* RECORDED INFORMATION
======
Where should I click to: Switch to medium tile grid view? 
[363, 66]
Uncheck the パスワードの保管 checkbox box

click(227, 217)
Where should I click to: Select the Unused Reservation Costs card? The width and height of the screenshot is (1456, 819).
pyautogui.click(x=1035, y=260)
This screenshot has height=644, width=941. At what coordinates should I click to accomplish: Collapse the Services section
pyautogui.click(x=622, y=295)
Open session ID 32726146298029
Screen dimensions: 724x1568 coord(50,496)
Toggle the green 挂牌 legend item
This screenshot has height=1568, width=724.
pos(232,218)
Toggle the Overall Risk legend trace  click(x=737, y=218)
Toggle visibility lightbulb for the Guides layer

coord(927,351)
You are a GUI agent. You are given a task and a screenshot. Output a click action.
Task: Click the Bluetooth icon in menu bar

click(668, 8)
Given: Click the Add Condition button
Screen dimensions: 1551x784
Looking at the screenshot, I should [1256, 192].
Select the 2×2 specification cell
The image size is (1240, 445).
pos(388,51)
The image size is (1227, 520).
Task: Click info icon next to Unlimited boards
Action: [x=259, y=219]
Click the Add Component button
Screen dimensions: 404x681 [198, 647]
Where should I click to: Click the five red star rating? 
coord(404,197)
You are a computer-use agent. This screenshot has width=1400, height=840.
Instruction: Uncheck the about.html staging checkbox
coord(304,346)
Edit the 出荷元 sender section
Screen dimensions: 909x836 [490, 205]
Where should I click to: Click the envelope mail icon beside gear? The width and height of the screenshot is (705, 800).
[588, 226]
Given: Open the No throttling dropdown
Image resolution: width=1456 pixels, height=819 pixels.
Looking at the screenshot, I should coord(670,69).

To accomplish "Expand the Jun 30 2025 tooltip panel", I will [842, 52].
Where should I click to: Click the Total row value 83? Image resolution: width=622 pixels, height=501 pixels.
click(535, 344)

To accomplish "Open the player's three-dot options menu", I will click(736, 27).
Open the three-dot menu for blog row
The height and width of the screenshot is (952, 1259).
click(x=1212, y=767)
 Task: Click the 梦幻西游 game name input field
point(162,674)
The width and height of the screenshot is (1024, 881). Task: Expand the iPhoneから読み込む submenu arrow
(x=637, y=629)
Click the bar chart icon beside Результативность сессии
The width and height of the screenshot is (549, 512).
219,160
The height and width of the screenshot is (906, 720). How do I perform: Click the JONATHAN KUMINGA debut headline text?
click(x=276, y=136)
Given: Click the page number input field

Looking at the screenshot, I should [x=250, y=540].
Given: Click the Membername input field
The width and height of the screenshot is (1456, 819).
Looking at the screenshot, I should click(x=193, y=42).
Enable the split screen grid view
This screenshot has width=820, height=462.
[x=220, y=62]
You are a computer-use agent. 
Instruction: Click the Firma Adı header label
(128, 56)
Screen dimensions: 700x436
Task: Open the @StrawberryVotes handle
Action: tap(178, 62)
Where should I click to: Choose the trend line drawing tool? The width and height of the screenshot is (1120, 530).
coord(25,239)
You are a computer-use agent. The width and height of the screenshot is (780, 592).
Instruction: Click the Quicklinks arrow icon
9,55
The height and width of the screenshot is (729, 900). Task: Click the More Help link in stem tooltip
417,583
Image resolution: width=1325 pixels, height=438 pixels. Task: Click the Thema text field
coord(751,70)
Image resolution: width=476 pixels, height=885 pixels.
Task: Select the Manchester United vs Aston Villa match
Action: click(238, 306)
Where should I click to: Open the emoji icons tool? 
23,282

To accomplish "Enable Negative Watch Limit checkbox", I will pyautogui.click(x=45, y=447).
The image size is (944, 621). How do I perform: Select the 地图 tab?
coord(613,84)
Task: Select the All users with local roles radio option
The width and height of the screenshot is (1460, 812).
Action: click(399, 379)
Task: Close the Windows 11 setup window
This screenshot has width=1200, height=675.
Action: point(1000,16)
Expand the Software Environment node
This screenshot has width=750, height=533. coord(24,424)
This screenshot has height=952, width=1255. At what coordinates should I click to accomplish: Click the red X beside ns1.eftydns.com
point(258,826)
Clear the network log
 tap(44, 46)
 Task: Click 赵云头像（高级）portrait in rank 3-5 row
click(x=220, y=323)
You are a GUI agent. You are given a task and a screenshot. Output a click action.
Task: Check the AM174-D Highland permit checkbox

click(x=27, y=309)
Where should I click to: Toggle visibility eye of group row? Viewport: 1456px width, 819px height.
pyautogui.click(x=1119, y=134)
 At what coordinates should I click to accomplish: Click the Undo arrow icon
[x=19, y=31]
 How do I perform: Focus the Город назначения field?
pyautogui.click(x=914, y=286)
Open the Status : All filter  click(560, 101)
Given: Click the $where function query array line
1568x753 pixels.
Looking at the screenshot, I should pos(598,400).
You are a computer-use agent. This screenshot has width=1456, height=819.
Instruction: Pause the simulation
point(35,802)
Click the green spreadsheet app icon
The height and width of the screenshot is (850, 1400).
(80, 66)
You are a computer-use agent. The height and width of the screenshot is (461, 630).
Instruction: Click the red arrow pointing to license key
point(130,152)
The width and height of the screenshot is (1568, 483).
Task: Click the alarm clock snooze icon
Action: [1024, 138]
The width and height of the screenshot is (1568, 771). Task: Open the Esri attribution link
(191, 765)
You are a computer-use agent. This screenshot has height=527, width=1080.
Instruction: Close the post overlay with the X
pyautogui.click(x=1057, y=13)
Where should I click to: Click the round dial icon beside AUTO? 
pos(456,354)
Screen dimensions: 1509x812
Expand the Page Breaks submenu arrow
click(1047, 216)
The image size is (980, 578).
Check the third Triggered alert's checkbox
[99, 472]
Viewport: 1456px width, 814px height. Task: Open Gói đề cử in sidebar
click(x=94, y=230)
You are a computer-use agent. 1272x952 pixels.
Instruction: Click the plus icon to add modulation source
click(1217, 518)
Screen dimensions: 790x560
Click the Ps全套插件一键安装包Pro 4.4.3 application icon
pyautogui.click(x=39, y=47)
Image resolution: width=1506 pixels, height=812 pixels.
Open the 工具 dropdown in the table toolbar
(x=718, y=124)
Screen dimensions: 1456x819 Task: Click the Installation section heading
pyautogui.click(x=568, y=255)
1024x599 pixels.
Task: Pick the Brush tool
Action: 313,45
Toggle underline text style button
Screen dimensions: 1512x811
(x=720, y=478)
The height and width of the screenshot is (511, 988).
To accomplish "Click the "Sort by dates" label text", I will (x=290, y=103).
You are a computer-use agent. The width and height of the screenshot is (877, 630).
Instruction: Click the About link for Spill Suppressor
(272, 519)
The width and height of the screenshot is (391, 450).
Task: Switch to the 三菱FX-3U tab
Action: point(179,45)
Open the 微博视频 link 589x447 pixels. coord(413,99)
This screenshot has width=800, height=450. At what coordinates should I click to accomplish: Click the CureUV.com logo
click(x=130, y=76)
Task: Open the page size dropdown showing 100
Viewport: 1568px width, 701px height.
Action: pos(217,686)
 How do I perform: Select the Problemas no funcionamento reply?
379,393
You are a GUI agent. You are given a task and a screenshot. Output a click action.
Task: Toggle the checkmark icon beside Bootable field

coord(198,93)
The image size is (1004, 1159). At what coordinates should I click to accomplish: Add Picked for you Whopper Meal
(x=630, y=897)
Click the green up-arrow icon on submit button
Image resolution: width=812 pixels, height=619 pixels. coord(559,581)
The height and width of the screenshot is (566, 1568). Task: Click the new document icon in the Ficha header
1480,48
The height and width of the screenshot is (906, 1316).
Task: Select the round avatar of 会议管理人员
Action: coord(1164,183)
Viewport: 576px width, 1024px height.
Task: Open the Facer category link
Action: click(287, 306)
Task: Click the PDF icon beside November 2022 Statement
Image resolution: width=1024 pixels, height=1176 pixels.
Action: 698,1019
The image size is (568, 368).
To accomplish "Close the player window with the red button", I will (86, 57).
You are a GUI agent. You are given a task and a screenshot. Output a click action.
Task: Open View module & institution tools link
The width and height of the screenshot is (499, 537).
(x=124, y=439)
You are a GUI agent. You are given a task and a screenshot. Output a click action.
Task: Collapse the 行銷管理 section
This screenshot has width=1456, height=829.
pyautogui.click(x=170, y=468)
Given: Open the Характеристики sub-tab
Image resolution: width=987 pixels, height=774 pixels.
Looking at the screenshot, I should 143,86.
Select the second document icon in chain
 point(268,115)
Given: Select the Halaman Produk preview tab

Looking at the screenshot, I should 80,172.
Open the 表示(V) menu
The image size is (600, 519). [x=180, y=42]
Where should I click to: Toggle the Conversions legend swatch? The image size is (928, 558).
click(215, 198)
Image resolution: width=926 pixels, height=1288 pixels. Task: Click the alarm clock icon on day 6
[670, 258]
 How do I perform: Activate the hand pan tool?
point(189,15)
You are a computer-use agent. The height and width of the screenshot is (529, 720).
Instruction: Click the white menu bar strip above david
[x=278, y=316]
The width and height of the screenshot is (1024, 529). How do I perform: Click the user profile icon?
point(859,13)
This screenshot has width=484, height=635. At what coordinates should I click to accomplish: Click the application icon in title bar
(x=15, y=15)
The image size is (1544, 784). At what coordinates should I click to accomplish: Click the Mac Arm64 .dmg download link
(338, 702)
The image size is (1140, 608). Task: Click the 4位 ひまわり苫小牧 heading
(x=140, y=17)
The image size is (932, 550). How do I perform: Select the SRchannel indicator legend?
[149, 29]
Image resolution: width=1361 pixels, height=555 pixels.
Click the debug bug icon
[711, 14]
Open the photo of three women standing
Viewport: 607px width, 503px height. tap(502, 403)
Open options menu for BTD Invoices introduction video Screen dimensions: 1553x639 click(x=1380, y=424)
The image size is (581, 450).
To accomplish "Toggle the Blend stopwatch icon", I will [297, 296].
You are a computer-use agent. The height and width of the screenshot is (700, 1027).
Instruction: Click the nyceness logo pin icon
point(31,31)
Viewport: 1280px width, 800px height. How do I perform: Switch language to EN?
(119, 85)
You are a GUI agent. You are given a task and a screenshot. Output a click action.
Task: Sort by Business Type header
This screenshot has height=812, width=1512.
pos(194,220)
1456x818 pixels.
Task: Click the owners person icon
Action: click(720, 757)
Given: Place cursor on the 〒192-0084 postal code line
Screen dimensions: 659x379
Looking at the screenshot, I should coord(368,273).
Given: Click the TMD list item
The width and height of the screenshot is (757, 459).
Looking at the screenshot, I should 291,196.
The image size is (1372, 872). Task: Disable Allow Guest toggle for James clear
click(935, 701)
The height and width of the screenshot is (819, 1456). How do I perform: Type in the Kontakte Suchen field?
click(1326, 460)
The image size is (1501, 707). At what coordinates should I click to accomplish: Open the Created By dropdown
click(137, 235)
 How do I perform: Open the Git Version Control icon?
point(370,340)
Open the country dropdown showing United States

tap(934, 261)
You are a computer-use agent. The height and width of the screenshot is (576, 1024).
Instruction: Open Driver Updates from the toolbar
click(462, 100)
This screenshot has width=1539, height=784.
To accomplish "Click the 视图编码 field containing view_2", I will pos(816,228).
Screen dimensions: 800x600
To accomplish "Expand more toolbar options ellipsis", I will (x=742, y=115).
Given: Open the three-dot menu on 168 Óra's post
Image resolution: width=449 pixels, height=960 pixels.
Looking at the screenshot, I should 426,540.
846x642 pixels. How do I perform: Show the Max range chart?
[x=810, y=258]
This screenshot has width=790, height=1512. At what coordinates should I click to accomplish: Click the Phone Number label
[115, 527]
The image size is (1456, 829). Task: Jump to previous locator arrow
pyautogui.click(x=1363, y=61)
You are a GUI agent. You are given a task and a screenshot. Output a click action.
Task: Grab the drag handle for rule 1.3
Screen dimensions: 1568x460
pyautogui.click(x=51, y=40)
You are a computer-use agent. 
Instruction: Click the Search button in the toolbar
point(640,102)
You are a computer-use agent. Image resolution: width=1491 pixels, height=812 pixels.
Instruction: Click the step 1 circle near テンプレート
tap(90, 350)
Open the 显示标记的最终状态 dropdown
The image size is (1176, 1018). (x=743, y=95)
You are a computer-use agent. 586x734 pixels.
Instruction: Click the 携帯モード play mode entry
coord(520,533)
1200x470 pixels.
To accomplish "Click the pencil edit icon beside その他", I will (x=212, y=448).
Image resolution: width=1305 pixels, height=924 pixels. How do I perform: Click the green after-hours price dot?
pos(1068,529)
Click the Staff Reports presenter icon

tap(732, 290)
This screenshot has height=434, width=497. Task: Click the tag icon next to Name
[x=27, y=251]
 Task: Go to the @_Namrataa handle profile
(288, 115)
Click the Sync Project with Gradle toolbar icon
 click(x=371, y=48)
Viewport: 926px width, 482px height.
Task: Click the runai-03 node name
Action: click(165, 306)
======
* WHAT TO PRODUCE
Give the entries from the line containing "has width=1400, height=840." up to and including the line containing "Looking at the screenshot, I should coord(670,69)." as a JSON list of strings, one string per line, leaving out blank lines.

* ANSWER TO THIS EXERCISE
[
  "You are a computer-use agent. This screenshot has width=1400, height=840.",
  "Instruction: Uncheck the about.html staging checkbox",
  "coord(304,346)",
  "Edit the 出荷元 sender section",
  "Screen dimensions: 909x836 [490, 205]",
  "Where should I click to: Click the envelope mail icon beside gear? The width and height of the screenshot is (705, 800).",
  "[588, 226]",
  "Given: Open the No throttling dropdown",
  "Image resolution: width=1456 pixels, height=819 pixels.",
  "Looking at the screenshot, I should coord(670,69)."
]